(Stored items)
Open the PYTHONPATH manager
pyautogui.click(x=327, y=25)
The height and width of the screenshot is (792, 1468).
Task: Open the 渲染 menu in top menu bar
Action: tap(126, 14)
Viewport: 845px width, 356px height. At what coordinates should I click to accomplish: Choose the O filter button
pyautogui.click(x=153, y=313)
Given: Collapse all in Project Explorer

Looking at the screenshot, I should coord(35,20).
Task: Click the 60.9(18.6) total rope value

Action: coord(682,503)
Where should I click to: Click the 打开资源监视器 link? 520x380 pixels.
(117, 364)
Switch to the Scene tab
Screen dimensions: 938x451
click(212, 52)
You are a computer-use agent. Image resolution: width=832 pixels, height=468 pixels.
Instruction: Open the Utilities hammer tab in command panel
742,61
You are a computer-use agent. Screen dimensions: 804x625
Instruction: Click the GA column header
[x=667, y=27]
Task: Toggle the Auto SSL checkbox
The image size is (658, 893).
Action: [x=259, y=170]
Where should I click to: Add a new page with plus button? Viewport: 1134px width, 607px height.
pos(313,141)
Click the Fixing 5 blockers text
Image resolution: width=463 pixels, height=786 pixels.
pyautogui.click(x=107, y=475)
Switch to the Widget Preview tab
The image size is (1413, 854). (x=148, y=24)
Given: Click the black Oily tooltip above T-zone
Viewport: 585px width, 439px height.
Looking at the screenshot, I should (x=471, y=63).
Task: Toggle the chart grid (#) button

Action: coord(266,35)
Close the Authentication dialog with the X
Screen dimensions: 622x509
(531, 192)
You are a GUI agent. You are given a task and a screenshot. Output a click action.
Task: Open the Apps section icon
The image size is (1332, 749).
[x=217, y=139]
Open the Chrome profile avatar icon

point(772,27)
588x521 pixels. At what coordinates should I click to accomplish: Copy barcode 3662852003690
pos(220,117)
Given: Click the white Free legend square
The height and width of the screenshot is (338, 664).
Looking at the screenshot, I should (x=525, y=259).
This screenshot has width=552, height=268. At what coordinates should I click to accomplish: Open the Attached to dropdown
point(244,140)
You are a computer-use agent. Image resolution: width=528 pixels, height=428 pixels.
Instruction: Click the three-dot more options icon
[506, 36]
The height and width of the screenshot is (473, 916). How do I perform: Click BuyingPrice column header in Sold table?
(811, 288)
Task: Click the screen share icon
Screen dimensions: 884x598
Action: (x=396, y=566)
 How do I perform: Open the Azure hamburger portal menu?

Task description >> For the string "agent", give the number of lines in the data that contain it, and only that number.

Task solution >> 4